Exercise aim => Answer with the exact lines of the following material from the one containing "Click the Cluster Readiness Check checkmark" through the one containing "Given: Open the", both end lines included.

================================

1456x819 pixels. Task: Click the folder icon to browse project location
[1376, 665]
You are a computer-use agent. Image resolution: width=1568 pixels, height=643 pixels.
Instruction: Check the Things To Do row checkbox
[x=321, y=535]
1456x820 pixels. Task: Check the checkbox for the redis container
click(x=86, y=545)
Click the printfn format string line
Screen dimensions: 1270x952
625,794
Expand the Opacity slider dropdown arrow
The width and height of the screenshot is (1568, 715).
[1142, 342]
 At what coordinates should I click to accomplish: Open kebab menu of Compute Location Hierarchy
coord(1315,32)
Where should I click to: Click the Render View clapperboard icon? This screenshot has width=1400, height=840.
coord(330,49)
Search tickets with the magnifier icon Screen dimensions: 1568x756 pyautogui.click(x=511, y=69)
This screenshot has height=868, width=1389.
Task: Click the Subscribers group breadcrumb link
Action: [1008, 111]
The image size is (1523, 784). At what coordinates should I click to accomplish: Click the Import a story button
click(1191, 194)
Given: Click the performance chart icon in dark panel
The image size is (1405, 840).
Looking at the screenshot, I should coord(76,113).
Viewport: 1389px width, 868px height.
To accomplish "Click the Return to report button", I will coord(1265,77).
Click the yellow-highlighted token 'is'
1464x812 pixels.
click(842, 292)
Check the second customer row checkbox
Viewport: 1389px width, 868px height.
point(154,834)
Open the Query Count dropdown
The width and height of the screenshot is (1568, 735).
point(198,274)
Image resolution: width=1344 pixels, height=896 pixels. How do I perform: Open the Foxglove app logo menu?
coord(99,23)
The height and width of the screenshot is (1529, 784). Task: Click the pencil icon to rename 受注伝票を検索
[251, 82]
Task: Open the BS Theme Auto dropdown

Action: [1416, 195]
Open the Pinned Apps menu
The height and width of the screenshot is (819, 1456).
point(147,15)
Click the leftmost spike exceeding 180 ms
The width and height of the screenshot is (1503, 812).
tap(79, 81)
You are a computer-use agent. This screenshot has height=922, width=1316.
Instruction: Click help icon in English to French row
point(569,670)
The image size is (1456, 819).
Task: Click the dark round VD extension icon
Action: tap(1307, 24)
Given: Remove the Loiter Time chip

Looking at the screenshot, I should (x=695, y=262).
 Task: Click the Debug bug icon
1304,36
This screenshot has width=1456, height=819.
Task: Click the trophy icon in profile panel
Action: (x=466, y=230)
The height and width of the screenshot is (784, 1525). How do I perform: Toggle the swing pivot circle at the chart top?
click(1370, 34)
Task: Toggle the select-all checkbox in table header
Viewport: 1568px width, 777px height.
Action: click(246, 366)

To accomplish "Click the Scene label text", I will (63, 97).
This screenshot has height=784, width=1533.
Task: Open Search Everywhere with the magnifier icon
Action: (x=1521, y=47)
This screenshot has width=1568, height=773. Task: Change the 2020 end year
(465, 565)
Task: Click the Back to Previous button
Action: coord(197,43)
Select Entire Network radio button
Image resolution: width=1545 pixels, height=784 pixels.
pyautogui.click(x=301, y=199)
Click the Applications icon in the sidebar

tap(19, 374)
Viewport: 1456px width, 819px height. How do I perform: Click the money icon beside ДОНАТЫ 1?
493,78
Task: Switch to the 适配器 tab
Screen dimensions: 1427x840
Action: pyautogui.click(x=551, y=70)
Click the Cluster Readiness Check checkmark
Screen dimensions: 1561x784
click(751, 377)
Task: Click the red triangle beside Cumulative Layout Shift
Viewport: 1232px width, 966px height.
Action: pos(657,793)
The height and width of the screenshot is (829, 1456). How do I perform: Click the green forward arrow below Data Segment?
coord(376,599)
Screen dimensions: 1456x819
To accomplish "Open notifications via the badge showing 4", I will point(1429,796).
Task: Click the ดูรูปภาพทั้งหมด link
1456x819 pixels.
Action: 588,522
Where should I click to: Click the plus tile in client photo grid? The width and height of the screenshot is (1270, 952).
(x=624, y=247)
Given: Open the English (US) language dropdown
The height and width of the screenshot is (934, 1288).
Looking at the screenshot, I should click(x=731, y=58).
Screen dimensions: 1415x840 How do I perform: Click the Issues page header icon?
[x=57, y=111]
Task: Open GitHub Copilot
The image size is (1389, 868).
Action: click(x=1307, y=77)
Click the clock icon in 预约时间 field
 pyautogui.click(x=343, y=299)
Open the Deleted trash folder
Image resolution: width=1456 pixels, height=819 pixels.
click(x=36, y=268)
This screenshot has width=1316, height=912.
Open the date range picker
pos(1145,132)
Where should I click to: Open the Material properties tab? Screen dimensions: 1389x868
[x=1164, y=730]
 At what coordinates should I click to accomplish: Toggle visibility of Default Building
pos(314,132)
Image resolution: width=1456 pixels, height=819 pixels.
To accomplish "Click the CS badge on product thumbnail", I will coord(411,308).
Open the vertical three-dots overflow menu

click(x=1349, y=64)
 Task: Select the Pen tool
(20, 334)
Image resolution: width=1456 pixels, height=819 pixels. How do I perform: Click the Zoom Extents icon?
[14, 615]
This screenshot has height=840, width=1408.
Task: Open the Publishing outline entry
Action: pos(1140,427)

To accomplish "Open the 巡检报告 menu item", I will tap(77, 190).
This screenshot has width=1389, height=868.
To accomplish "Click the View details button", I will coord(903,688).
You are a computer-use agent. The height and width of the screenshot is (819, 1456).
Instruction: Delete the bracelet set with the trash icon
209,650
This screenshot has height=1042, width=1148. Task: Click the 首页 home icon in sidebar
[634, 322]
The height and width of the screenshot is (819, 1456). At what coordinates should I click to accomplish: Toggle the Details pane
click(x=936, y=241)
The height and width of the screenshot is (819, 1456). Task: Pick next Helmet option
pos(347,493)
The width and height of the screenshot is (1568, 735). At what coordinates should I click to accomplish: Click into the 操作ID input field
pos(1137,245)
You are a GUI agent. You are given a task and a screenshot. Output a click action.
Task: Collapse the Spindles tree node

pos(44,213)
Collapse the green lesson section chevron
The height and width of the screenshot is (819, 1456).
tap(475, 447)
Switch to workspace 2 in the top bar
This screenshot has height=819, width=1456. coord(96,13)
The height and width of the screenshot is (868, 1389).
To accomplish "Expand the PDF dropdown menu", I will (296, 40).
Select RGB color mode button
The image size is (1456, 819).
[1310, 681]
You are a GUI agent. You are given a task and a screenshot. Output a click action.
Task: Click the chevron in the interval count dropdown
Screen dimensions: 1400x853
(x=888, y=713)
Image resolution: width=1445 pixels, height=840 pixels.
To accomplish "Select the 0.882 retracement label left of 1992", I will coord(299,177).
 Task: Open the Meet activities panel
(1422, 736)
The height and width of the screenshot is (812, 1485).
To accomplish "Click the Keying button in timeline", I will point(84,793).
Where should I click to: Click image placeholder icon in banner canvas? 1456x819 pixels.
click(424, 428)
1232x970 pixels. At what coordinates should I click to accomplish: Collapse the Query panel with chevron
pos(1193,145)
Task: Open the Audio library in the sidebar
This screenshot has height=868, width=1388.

================================

Answer below =>
Click the Cluster Readiness Check checkmark
Screen dimensions: 1561x784
click(751, 377)
Task: Click the red triangle beside Cumulative Layout Shift
Viewport: 1232px width, 966px height.
Action: pos(657,793)
The height and width of the screenshot is (829, 1456). How do I perform: Click the green forward arrow below Data Segment?
coord(376,599)
Screen dimensions: 1456x819
To accomplish "Open notifications via the badge showing 4", I will point(1429,796).
Task: Click the ดูรูปภาพทั้งหมด link
1456x819 pixels.
Action: 588,522
Where should I click to: Click the plus tile in client photo grid? The width and height of the screenshot is (1270, 952).
(x=624, y=247)
Given: Open the English (US) language dropdown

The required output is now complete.